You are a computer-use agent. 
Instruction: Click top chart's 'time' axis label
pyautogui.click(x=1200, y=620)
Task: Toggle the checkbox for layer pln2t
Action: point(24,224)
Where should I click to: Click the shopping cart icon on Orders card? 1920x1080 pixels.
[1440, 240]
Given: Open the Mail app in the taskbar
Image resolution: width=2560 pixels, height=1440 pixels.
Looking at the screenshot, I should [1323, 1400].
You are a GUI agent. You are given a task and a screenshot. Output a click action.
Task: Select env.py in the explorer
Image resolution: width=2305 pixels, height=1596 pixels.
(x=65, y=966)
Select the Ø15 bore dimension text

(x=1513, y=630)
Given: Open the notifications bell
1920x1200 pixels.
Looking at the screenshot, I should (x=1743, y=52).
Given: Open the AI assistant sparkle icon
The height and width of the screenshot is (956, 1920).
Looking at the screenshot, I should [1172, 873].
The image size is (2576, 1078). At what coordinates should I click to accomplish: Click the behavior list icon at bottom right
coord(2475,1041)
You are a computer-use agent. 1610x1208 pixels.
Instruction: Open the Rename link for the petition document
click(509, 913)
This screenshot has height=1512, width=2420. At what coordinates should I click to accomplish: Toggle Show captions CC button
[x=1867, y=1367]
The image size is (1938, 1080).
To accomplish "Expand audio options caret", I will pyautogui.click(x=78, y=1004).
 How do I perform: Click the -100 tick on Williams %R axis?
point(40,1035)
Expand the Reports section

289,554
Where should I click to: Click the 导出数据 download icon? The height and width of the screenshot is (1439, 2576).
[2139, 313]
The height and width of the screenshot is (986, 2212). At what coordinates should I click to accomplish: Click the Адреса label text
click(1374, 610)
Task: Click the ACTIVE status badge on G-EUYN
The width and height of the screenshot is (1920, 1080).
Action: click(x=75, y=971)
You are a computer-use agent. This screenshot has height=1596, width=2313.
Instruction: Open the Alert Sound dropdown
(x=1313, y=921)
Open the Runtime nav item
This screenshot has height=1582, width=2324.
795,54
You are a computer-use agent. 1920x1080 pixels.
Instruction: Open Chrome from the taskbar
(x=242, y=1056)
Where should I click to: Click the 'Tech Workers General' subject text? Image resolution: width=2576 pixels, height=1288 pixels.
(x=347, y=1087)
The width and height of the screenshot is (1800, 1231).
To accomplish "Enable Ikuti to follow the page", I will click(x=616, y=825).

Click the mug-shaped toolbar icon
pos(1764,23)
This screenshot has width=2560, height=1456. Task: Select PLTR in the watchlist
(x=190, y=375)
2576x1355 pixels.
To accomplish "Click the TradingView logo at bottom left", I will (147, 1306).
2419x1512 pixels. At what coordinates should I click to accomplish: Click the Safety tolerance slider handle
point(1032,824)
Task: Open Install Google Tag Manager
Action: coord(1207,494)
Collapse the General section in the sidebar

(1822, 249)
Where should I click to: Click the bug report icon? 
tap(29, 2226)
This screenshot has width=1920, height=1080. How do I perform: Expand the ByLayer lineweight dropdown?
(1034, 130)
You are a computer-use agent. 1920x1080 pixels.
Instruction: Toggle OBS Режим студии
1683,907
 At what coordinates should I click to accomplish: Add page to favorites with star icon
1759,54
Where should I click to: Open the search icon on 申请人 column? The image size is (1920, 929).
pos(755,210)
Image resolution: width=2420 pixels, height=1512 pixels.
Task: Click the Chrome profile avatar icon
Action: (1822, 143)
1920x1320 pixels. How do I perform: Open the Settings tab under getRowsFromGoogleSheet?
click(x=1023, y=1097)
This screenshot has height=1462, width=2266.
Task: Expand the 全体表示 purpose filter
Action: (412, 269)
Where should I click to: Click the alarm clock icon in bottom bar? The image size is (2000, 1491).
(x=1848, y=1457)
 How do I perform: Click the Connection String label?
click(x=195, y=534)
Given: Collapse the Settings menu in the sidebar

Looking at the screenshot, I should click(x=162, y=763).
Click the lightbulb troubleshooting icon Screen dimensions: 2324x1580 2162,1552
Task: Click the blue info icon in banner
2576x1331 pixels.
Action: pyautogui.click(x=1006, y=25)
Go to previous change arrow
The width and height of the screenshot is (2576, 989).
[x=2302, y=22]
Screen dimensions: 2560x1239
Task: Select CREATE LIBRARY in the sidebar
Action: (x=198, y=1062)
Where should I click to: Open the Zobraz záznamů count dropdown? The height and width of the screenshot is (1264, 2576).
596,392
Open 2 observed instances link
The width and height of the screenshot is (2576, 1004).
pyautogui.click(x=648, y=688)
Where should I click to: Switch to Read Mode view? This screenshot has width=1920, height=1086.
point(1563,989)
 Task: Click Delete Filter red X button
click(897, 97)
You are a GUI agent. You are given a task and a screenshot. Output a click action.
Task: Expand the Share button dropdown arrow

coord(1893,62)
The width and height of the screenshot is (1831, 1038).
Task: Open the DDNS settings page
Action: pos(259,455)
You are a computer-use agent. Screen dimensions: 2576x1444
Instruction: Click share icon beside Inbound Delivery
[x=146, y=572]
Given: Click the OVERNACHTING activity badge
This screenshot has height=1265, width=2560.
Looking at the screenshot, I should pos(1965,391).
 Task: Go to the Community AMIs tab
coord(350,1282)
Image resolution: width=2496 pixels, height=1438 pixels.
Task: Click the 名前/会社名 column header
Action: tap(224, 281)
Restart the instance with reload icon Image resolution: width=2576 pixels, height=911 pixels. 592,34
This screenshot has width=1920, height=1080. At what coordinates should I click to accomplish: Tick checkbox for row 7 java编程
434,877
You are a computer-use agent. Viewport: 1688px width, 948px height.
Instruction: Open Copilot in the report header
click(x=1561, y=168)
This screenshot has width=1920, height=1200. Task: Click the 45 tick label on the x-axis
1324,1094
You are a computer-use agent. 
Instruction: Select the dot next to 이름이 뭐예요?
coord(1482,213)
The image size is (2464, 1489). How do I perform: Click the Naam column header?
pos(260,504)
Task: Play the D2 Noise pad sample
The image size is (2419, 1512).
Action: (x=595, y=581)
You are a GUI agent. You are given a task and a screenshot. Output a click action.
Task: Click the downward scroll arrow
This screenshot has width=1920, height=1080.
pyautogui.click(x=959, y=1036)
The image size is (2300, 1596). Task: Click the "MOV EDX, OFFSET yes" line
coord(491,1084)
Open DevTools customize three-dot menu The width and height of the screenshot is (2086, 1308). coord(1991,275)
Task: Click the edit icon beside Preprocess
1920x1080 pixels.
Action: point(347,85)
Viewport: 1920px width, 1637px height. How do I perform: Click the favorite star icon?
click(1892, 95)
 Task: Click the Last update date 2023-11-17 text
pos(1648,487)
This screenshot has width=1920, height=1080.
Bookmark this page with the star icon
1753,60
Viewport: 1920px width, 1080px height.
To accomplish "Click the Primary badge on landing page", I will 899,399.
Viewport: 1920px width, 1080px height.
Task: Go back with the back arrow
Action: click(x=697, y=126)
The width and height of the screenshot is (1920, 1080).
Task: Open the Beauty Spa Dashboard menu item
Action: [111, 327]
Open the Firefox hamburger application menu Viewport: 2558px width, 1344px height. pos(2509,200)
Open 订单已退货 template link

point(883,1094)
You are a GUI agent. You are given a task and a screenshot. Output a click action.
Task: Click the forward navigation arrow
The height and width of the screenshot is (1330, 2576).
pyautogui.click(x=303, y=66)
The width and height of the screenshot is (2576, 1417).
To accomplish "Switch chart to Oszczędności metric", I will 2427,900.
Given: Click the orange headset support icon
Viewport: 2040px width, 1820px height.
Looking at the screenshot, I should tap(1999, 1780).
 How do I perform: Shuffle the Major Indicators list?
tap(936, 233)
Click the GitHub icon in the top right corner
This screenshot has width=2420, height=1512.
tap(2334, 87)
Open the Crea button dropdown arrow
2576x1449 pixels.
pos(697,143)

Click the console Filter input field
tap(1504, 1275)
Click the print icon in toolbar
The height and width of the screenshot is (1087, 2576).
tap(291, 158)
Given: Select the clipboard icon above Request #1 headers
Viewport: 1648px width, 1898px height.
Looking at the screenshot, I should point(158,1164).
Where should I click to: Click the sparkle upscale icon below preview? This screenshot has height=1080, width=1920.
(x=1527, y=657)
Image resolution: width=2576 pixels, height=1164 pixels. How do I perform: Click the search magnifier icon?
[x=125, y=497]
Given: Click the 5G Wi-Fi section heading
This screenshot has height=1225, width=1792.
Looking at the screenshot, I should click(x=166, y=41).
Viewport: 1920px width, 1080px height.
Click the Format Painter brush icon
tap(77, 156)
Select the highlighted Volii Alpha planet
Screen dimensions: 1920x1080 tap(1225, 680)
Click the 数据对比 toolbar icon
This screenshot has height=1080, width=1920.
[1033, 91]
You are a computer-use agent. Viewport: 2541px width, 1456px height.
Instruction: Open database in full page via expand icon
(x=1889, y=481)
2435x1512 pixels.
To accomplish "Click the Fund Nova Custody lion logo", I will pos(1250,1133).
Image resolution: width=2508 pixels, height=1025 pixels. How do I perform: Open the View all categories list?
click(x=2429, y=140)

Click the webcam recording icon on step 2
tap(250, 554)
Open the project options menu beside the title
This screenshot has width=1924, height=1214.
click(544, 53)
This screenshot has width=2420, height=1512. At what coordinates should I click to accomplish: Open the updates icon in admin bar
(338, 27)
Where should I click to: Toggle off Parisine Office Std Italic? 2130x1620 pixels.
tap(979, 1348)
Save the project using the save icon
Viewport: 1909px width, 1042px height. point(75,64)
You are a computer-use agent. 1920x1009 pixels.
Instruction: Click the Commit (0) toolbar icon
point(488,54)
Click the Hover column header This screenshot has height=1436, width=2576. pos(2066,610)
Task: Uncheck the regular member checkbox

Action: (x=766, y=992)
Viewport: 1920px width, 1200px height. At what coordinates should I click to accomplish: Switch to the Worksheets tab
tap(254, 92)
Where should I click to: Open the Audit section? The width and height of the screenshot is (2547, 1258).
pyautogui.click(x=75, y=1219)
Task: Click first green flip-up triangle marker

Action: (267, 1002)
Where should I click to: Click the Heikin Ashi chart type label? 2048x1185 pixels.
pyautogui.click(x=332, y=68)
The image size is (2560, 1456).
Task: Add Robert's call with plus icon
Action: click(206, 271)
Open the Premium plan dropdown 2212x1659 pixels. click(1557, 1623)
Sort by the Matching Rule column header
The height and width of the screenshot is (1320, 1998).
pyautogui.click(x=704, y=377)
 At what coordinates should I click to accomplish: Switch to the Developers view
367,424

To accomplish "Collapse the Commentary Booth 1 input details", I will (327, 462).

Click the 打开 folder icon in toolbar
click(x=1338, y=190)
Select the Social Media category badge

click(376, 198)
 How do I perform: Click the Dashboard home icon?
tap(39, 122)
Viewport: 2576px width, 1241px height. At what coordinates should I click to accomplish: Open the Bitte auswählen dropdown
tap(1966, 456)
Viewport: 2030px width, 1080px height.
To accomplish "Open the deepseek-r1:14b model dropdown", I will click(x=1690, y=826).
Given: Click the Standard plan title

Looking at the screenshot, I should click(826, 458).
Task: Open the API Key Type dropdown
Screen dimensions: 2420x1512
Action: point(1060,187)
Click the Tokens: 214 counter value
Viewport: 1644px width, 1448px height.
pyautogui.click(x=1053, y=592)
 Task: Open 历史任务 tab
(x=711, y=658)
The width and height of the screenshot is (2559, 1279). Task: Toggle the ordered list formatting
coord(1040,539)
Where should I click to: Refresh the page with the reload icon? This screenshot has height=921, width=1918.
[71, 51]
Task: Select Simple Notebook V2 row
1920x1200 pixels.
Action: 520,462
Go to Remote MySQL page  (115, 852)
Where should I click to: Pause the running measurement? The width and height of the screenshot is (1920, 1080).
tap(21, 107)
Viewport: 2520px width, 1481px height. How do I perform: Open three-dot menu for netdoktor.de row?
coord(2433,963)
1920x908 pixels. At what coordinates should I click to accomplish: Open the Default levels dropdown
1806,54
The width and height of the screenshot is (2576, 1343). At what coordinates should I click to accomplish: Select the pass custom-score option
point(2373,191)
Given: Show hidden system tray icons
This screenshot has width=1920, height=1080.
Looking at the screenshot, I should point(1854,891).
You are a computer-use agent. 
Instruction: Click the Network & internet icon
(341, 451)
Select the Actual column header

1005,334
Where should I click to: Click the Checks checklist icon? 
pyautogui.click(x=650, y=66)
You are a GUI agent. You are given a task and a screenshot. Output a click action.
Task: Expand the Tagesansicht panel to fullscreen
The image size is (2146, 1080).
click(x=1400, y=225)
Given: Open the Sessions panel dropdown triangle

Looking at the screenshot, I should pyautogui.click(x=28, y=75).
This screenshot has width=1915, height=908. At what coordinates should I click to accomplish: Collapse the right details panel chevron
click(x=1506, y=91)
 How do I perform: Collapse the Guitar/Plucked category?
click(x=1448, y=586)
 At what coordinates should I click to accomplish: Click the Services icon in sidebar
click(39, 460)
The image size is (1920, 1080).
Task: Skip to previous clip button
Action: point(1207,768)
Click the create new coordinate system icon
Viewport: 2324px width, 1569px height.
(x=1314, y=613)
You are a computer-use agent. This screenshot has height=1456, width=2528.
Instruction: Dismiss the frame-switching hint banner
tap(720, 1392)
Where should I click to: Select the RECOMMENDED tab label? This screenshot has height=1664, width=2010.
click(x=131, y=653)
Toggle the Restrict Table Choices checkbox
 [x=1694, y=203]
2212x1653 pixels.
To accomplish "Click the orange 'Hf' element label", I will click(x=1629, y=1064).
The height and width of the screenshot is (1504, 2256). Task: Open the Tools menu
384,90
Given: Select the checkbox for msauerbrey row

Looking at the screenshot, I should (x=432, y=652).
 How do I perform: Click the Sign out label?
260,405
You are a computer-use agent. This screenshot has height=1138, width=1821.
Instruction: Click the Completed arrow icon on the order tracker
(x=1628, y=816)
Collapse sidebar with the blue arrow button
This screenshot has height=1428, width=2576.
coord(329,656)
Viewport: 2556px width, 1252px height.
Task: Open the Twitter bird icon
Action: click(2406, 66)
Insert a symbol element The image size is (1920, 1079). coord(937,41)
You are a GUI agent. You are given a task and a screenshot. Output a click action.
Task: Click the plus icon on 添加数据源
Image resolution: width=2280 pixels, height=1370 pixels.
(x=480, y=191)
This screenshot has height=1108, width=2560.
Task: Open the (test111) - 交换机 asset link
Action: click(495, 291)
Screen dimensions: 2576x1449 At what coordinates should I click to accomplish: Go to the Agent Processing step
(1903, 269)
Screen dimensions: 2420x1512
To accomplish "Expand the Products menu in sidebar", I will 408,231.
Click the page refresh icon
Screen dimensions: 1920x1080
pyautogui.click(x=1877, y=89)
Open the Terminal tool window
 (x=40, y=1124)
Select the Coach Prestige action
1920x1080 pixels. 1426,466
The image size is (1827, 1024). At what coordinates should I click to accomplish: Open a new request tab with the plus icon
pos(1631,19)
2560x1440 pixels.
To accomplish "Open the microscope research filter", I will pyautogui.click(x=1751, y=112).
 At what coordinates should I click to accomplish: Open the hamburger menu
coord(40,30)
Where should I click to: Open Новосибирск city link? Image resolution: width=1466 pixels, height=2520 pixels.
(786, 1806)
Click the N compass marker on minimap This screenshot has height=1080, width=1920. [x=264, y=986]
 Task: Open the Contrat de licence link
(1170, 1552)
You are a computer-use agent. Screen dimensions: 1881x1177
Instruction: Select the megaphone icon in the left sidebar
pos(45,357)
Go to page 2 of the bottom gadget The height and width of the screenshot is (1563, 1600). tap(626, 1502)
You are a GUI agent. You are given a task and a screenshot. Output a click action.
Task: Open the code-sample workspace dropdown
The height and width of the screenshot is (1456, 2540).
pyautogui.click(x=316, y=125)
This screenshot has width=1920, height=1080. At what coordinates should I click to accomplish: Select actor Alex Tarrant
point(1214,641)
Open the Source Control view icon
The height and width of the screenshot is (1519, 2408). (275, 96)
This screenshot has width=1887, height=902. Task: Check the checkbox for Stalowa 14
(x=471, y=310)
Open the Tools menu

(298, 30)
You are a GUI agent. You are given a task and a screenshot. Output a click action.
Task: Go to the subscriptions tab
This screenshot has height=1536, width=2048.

_ _ _ _ _

→ GOAL OF THE EXERCISE: Look through the entries above; copy every line holding the string "element".

→ TASK ANSWER:
To accomplish "Click the orange 'Hf' element label", I will click(x=1629, y=1064).
Insert a symbol element The image size is (1920, 1079). coord(937,41)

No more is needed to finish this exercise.